_Required work_. Repeat verbatim the stretch of the steepest descent passage below from "The step-size function" through "each iteration step.".

_Document text_.
·····

Let \(\mathsf {P}[u]:X \rightarrow X^\star \), for \(u \in X\), be a linear and invertible operator which induces a bilinear form \(a_u=a(u;\cdot ,\cdot )\) that satisfies (A1)–(A3) (or vice versa), cf. (12). Then, the unified iteration scheme (5) with preconditioner \(\mathsf {P}[u]\) coincides with the steepest descent method (2) with the gradient being taken with respect to the (variable) inner-product \(a_u(\cdot ,\cdot )\) and constant step-sizes \(\delta ^n \equiv 1\), \(n=0,1,2,\dotsc \).

Remark 2.2

There may result some advantages from this relation between the steepest descent method and the unified fixed-point iteration.

  1. (1)

    The step-size function of the (modified) steepest descent method in the context of Proposition 2.1 is simply given by \(\delta \equiv 1\), and thus we do not need to employ, e.g., a line search or trusted region method to determine \(\delta ^n\), \(n=0,1,2,\dotsc \). We note that the preconditioning operator \(\mathsf {P}[u]\) may implicitly include a damping parameter \(\delta (u)\); however, in many cases, this damping parameter can be prescribed or can easily be chosen adaptively in such a way that the decay property (8) is satisfied in each iteration step.

  2. (2)

    The convergence of fixed-point iterations is well studied in the literature, also in the context of the adaptive interplay with finite element discretisations, see, e.g., [11,12,13,14, 16, 19]. By the identification of the unified iteration scheme (5) and the steepest descent method (2) (with constant step-size function \(\delta \equiv 1\)), those results also apply to the latter.

  3. (3)

    On the other hand, the steepest descent method serves as basis of the superior (nonlinear) conjugate gradient method. Hence, it might be sensible to consider the nonlinear conjugate gradient method in the case that the gradient is taken with respect to a variable inner-product (induced by a preconditioning operator \(\mathsf {P}[u]:X \rightarrow X^\star \) from a fixed-point iteration), cf. (13). Indeed, we will show in the next section that this gives rise to the known preconditioned nonlinear conjugate gradient (PNCG) method in the discrete setting.

·····

_Dataset extract_.
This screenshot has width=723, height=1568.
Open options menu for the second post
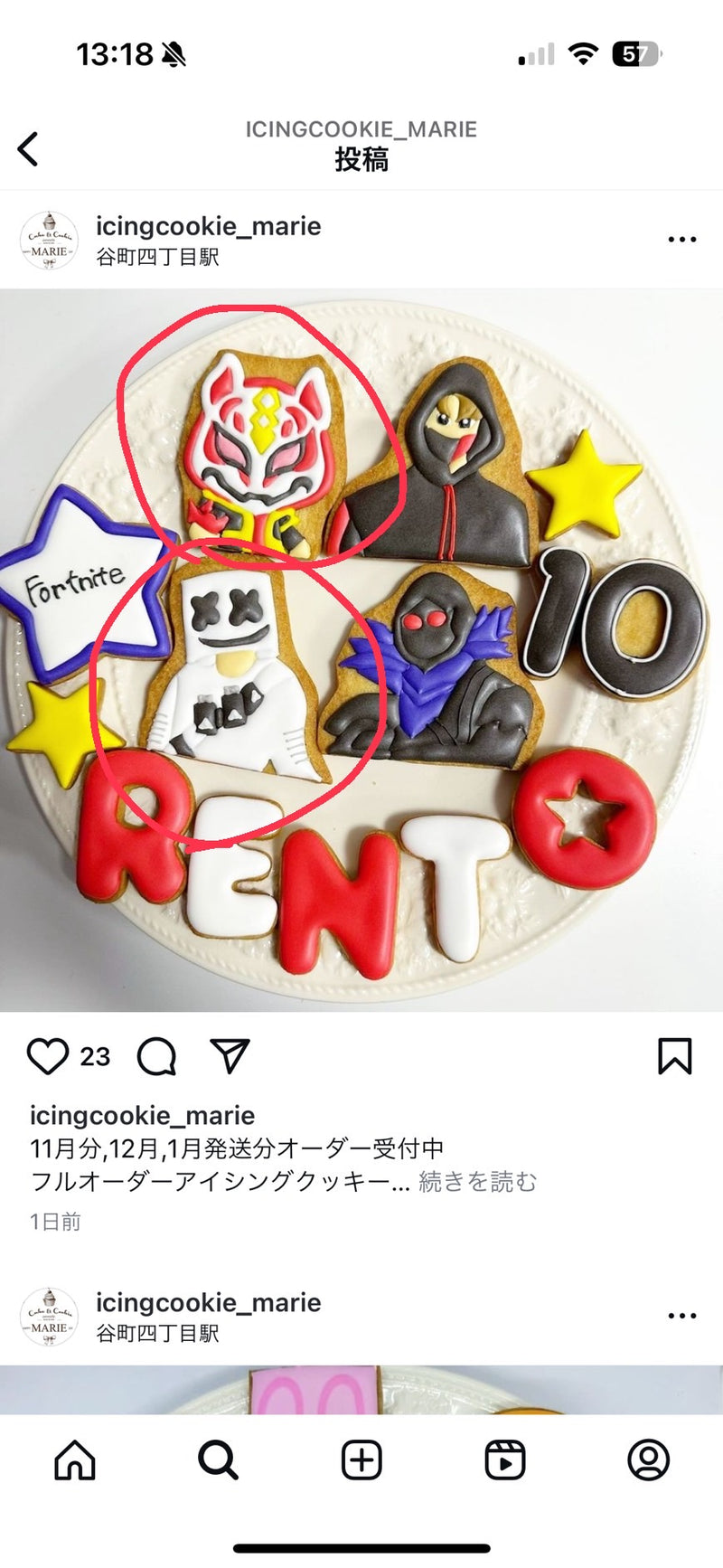pos(681,1316)
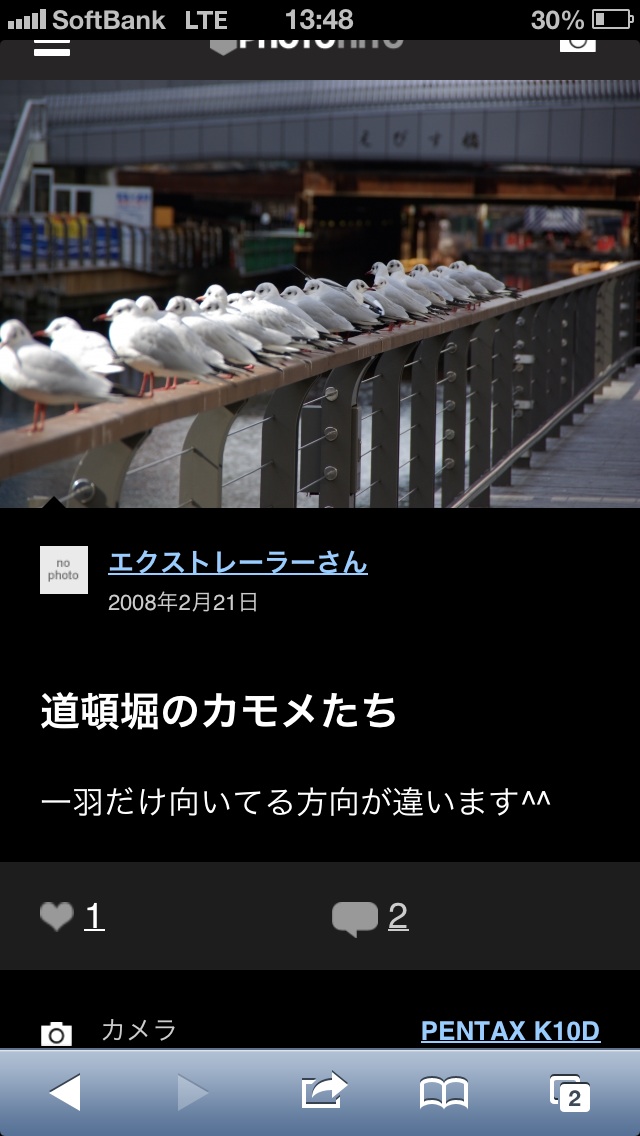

·····

_Worked answer_.
The step-size function of the (modified) steepest descent method in the context of Proposition 2.1 is simply given by \(\delta \equiv 1\), and thus we do not need to employ, e.g., a line search or trusted region method to determine \(\delta ^n\), \(n=0,1,2,\dotsc \). We note that the preconditioning operator \(\mathsf {P}[u]\) may implicitly include a damping parameter \(\delta (u)\); however, in many cases, this damping parameter can be prescribed or can easily be chosen adaptively in such a way that the decay property (8) is satisfied in each iteration step.